Nucleic acid standards, also known as markers or ladders, are a set of standards that are used to identify the approximate size of a molecule run on a gel during electrophoresis, using the principle that molecular weight is inversely proportional to its mobility through a gel matrix.
Factors considered in selecting an appropriate ladder for a given sample include the type of ladder, fragment structure and conformation, the number of fragments and their separation patterns, and the suitability of the ladder and dyes to the gel respectively.
Amerigo Scientifc offers ideal DNA ladders for quantitative estimation of DNA mass in gels. OneMARK series is a ready-to-use format containing the fluorescent DNA stain and tracking dyes for direct loading onto unstained gels.
|BH 50bp DNA Ladder RTU||50-1,500 bps||500 μl|
|BH 100bp DNA Ladder RTU||100-1,500 bps||500 μl|
|BH 100bp DNA Ladder H3 RTU||100-3,000 bps||500 μl|
|BH 1Kb plus DNA Ladder RTU||100-10,000 bps||500 μl|
|BH OneMARK 100 RTU||100-3,000 bps||600 μl|
|BH OneMARK B Plus DNA Ladder RTU||100-10,000 bps||600 μl|
The separation matrixes of nucleic acid electrophoresis include agar, agarose, polyacrylamide, and composite agarose-acrylamide gels. Among them, agarose and polyacrylamide are the two most used gels in nucleic acid electrophoresis. Polyacrylamide gels are suitable for separating nucleic acid molecules smaller than 1000 bp.

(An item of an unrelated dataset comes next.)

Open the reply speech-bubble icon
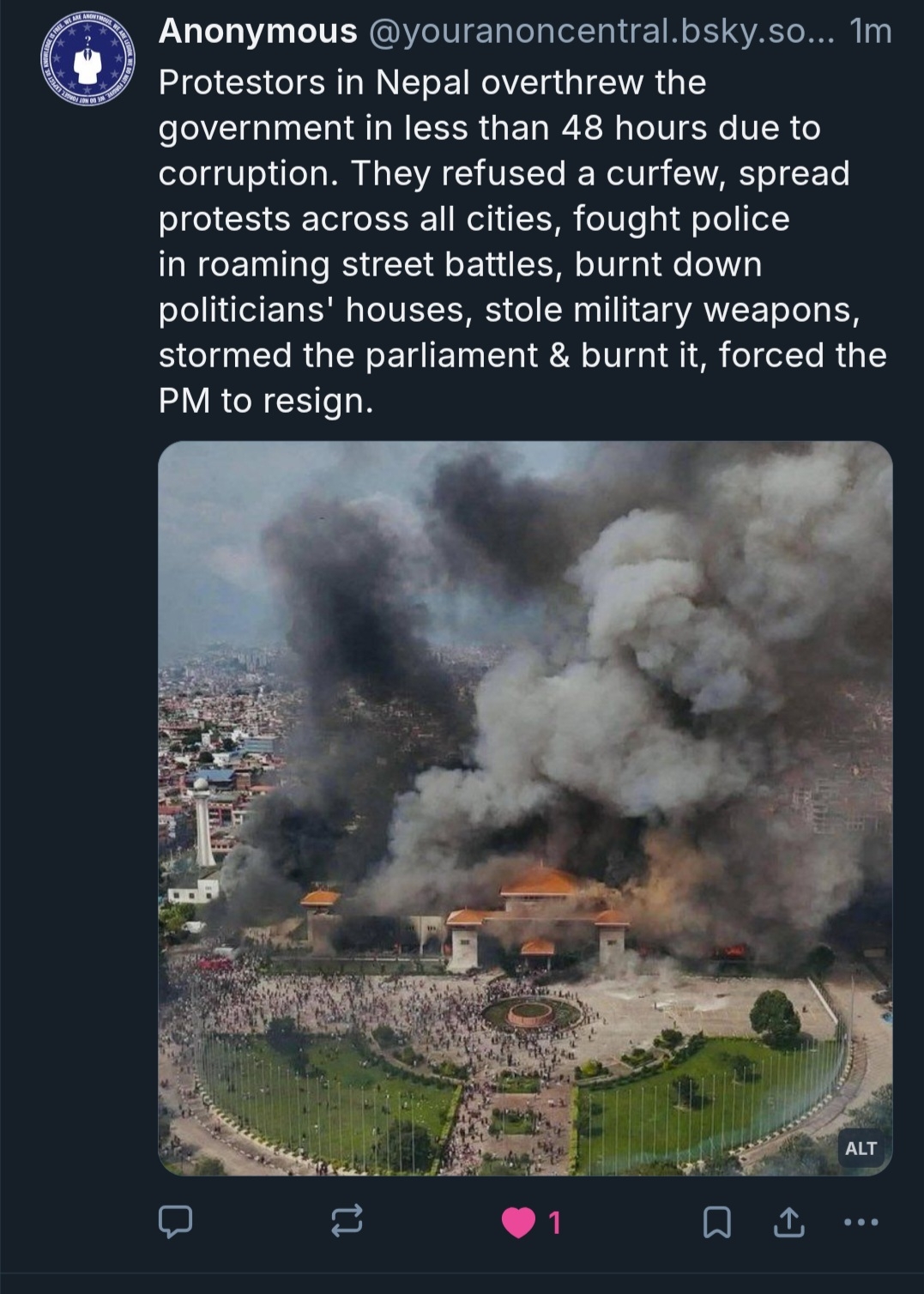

The easiest way to see the results of a gel electrophoresis experiment is to stain the gel with a nucleic acid stain. Ethidium bromide (EtBr) is a common stain in agarose and polyacrylamide gels. EtBr binds to DNA molecules by intercalating between adjacent base pairs and emits an intense red-orange fluorescence under UV light.